Ayrıca önemli bir nokta olarak 2013 Bütçe görüşmeleri tartışılırken, bütçede “Örtülü Ödenek”te AKP döneminde rekor bir artışa gidildiği ve son bir iki yıl içinde bu rakamın daha da fazla olduğunu hükümetin kendisi bile söylüyor. “Örtülü Ödenek”in Türk devletinin geçmişte olduğu gibi bugün de “terörle mücadele” adı altında uluslararası alandaki her türlü faaliyetlerinde kullandığını herkes biliyor. Ve bu ödeneğin bizzat Başbakan’ın yetkisiyle kullanıldığını da biliyoruz. Dolayısıyla AKP’nin örtülü ödeneklerinin bu bu tür katliamlarda “tetikçilik” yapalar için kullanılıp kullanılmadığını bir şekilde AKP izah etmelidir.
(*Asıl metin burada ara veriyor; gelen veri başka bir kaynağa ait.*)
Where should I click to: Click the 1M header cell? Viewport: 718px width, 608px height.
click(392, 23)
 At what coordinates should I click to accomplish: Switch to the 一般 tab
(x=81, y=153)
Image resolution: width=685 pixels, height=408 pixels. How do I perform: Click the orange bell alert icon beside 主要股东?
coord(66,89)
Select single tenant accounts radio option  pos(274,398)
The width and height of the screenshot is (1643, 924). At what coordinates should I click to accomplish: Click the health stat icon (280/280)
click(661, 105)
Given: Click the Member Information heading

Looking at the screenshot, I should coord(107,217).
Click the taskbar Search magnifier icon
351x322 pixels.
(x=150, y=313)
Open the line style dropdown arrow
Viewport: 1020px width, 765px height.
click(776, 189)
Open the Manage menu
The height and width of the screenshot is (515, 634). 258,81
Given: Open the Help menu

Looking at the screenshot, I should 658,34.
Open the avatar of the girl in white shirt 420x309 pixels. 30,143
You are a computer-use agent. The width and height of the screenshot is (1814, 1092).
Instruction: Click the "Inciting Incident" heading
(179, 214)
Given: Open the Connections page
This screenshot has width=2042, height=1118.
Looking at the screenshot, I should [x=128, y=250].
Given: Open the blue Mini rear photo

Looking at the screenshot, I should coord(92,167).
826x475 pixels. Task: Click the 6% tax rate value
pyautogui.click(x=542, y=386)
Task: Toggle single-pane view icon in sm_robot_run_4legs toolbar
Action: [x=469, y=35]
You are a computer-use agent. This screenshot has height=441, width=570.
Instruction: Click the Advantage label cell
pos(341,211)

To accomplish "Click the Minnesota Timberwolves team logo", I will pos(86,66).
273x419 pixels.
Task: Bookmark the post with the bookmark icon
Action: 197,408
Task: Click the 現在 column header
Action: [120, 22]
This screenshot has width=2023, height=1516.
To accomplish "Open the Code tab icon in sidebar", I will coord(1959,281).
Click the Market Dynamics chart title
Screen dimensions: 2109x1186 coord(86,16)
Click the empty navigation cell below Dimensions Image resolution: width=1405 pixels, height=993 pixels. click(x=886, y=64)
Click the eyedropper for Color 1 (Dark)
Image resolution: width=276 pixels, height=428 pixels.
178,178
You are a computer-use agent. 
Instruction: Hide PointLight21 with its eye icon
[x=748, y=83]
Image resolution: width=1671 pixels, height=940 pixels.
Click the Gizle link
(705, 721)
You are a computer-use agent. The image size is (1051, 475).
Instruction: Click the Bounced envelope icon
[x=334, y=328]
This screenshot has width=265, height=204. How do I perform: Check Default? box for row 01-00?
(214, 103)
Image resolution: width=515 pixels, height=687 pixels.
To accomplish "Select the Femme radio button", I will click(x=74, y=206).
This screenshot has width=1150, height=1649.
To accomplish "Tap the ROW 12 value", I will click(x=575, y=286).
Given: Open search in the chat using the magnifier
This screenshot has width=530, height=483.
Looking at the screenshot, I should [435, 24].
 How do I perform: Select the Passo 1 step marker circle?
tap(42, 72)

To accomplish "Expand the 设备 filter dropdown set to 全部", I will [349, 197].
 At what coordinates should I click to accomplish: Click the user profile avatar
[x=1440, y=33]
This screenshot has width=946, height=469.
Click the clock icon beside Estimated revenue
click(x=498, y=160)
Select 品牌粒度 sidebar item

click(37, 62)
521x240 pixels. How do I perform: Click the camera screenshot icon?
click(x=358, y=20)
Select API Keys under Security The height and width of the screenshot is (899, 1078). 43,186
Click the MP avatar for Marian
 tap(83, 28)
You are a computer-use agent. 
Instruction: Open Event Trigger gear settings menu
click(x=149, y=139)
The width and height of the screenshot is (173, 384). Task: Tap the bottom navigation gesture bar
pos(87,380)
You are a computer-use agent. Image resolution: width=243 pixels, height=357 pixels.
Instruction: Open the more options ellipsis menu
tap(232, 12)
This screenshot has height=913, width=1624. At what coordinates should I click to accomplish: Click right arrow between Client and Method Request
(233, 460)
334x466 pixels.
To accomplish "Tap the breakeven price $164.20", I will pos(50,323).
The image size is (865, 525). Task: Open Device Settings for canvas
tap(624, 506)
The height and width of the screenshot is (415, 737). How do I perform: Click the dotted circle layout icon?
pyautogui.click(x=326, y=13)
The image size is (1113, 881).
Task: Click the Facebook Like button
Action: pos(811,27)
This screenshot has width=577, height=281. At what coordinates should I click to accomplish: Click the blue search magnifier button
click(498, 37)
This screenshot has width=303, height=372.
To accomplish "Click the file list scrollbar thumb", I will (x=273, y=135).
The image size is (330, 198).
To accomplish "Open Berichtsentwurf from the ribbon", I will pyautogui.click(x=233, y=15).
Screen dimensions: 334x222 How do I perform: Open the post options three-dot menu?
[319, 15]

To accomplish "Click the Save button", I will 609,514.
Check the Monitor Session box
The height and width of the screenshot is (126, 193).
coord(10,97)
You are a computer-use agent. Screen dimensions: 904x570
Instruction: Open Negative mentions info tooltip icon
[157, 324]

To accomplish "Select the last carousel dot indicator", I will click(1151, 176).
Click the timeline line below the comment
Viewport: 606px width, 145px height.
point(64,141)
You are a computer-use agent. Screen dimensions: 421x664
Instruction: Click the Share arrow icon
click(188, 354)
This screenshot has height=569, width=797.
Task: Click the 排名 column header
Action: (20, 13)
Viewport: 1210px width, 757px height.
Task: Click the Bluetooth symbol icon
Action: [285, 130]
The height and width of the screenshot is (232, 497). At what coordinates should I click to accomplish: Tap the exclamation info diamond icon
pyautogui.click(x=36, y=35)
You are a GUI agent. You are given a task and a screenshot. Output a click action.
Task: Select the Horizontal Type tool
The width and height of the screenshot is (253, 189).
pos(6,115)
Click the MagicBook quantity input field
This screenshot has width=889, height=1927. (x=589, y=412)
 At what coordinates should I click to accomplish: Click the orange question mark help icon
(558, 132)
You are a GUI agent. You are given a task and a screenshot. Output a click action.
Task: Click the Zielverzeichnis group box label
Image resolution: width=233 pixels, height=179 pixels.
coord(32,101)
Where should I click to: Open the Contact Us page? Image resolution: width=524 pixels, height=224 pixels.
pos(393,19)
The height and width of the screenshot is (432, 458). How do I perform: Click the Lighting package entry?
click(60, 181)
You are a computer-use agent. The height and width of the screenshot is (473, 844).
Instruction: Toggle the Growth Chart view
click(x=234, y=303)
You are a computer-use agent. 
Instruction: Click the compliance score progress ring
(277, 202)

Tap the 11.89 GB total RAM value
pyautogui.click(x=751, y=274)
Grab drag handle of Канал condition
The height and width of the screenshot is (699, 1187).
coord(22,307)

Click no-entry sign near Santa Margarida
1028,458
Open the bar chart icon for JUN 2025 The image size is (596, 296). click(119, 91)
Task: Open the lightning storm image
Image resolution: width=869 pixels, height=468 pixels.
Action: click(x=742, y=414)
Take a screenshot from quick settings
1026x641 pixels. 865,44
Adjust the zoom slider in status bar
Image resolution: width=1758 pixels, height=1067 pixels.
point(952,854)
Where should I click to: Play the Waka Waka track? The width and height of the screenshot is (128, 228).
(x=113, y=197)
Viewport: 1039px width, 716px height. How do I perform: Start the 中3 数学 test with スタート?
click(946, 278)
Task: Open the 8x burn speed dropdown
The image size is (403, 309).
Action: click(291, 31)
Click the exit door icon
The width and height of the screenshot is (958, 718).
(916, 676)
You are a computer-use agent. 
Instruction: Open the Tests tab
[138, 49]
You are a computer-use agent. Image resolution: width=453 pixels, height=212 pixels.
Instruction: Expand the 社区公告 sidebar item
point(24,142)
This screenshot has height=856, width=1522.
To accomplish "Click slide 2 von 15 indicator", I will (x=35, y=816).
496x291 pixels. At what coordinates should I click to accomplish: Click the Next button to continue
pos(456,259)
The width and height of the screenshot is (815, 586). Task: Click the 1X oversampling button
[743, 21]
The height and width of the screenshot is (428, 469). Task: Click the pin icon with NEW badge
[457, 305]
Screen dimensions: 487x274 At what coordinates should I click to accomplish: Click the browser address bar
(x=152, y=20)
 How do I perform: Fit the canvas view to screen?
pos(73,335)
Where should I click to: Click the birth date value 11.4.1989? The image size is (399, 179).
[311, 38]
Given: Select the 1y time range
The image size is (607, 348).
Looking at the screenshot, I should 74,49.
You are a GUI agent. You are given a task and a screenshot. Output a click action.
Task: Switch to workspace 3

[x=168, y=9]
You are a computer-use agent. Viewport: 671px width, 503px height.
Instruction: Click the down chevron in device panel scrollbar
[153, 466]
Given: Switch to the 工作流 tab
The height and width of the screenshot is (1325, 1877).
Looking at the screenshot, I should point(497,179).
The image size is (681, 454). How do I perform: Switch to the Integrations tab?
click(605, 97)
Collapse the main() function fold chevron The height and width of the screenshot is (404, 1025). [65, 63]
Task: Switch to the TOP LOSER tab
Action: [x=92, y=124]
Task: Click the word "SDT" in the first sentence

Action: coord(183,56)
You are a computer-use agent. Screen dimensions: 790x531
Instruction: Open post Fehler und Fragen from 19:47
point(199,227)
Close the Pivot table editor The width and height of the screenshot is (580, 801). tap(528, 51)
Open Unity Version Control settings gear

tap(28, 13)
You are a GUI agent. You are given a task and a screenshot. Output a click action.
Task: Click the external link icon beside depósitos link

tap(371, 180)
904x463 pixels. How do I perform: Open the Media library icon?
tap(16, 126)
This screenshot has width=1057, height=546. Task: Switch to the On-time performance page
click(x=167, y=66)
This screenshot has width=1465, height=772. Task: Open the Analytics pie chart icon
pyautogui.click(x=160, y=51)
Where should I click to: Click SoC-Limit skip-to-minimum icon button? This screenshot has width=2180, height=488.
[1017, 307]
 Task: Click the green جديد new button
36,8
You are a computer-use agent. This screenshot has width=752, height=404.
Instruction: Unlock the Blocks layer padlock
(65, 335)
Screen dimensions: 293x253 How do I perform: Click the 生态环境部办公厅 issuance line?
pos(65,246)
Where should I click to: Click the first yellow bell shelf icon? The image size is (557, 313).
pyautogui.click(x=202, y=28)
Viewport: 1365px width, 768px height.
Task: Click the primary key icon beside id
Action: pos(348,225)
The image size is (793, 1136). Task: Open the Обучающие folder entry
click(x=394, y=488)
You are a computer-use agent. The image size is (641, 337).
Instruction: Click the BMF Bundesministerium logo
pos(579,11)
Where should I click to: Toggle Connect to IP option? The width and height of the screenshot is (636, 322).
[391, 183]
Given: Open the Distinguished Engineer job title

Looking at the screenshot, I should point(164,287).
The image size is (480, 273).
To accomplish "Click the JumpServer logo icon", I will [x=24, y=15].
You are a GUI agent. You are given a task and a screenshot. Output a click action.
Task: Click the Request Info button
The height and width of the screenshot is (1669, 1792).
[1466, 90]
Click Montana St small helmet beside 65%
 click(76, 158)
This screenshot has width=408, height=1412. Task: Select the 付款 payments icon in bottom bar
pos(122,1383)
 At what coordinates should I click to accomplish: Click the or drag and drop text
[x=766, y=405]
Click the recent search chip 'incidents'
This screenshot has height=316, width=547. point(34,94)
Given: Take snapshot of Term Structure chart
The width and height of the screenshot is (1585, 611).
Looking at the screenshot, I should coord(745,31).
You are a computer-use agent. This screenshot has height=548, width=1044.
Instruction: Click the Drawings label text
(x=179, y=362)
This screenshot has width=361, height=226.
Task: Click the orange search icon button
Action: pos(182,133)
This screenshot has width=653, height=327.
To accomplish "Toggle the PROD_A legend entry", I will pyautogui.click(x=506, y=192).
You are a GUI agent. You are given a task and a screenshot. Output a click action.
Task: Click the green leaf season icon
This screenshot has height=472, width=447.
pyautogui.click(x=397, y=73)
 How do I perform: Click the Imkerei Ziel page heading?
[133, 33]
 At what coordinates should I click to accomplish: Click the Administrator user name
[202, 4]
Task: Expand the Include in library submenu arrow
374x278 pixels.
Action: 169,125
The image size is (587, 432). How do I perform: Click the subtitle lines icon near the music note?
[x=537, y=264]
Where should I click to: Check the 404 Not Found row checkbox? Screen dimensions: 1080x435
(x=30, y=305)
Çünkü “PKK ve KCK cephesinden bu açıklamalara çok büyük bir tepki geldi. PKK ve KCK açıklamalarında olabildiğince ihtiyat varken “Gladio” örgütlenmelerine dikkat çekilmişti. KCK Yürütme Konseyi Üyesi Duran Kalkan’ın Pazar günü bu konu ile ilgili sorularımıza yanıt verirken “AKP içinde derin bir yapılanma mı var? Hüseyin Çelik’in bu sözleri acele ve telaşla gündeme getirmesinin sebebi nedir? AKP süreci zora sokmak istemiyorsa üzerindeki töhmeti kaldırmak durumundadır. Aksi takdirde AKP bu katliamın sorumlusu olarak kalacaktır” sözleri ile çok dikkatli ve sorumlu bir tutumun sahibi olduklarını ortaya koyuyordu. Ancak Duran Kalkan, AKP’lilerin “entegre strateji” kapsamında PKK’li yöneticileri ortadan kaldırmayı hedeflediğini de hatırlatıyor, geçmişte bunlara benzer AKP’lilerin beyanatlarına dikkat çekiyordu.

Dolayısıyla Paris’teki katliamın üzerinden yürütülen tartışmalarda dikkat edilmesi gereken noktalar şu başlıklarla öne çıkıyor.

Birincisi, olayı dar polisiye/kriminal öykülerle sansasyonel haber amatörlüğü içinde spekülatif ayrıntılarla bulandırma potansiyeli taşıyanlar. Bu başlık altında bilinçli ya da bilinçsiz faaliyet gösterenler hem katliamı yapanları rahatlatan hem de kamuoyunun bu konudaki tepkisini en aza indirmeyi hedefliyor. Tabii ki en küçük bir ayrıntı bu katliamı aydınlatabilecek potansiyel taşıyor. Ama teyiti yapılmayan, gerçekliği görece ve tartışılır olan durumlar üzerinden yapılan haber ve yorumlar sadece gerçeği gizlemek ve katledilen insanları tekrar tekrar katletmekle aynı değerdedir.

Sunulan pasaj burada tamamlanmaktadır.